Search the listing for the word "Dysfunction" and copy every line where it turns up.

DATASET EXTRACT →
Content starts
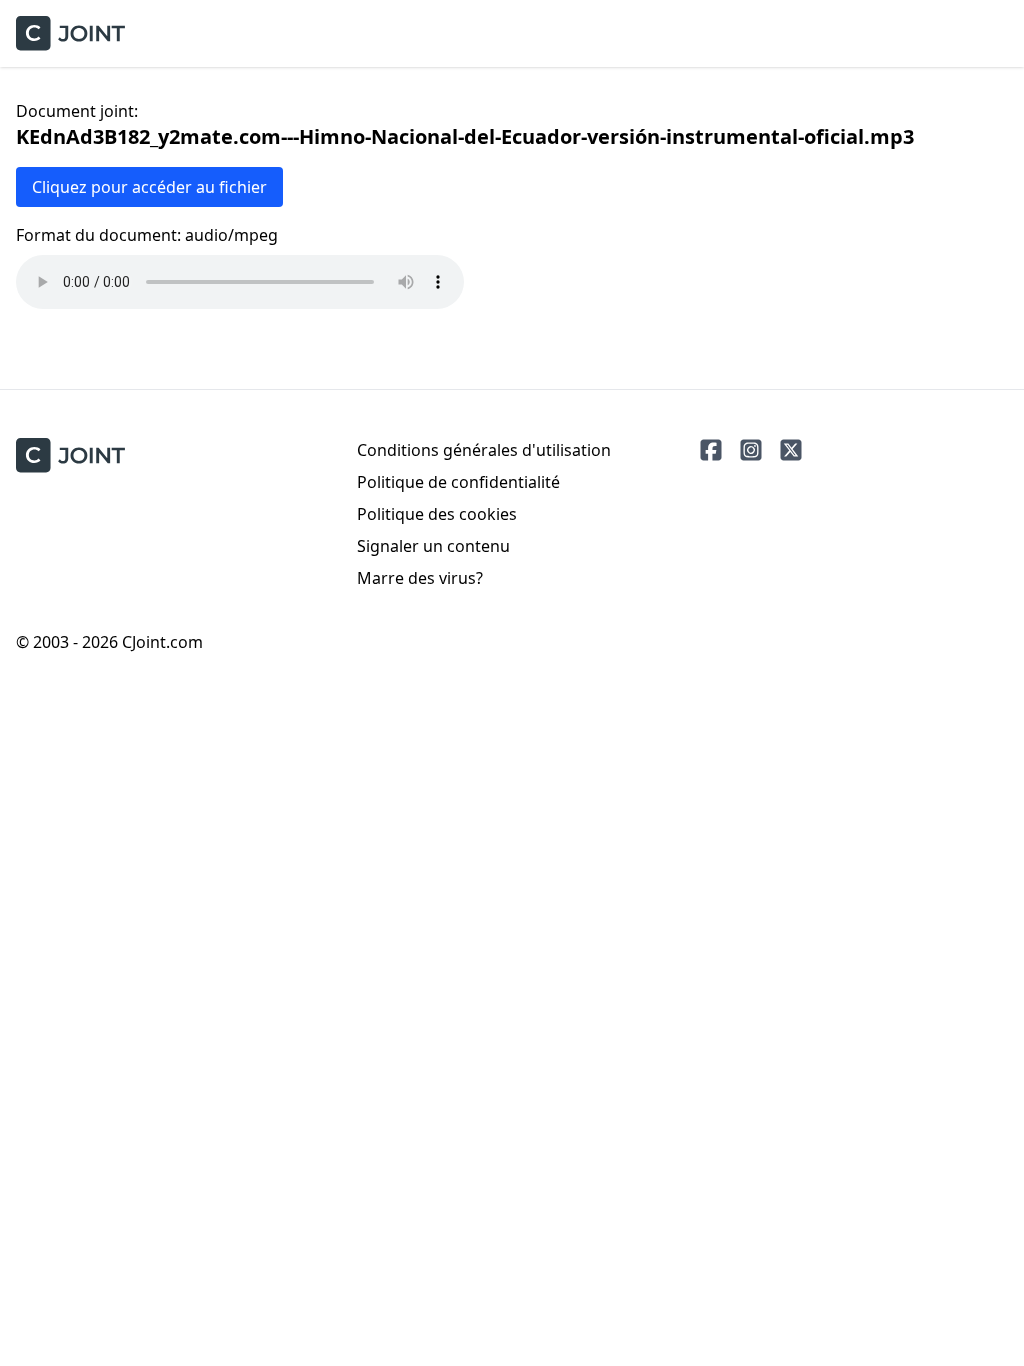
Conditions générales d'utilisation (484, 450)
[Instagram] (751, 450)
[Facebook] (711, 450)
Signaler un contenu (433, 546)
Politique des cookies (437, 514)
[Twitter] (791, 450)
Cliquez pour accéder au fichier (149, 187)
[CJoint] (70, 455)
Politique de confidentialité (458, 482)
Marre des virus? (420, 578)
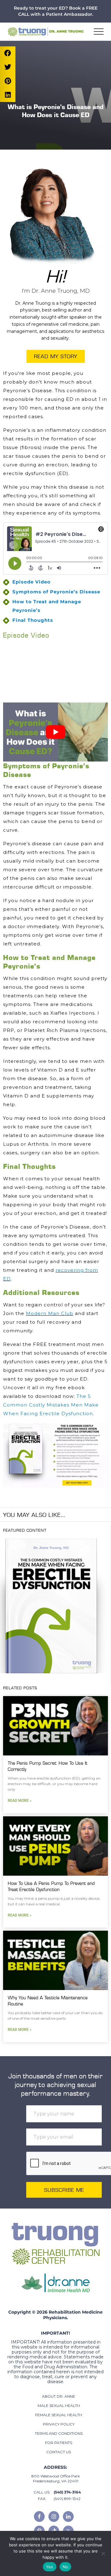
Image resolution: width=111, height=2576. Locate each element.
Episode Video (31, 582)
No (65, 2566)
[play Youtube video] (55, 732)
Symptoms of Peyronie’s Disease (56, 592)
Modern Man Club (49, 1313)
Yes (49, 2566)
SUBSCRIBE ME (64, 2190)
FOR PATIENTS (58, 2442)
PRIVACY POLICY (59, 2424)
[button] (99, 31)
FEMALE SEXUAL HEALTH (58, 2415)
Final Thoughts (32, 620)
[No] (103, 2553)
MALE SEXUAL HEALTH (59, 2405)
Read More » (19, 1800)
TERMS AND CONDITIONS (59, 2433)
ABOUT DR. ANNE (58, 2396)
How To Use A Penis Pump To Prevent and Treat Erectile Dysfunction (51, 1886)
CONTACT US (58, 2452)
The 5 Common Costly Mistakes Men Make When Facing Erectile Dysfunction (51, 1404)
Content ends
EXERCISE SOLUTION →
How To Use A Penis Pump To Prevent and Treat Erectile Dysfunction (51, 1886)
The 5 Common Costly Mistakes Men Make When Facing Erectile Dysfunction (51, 1404)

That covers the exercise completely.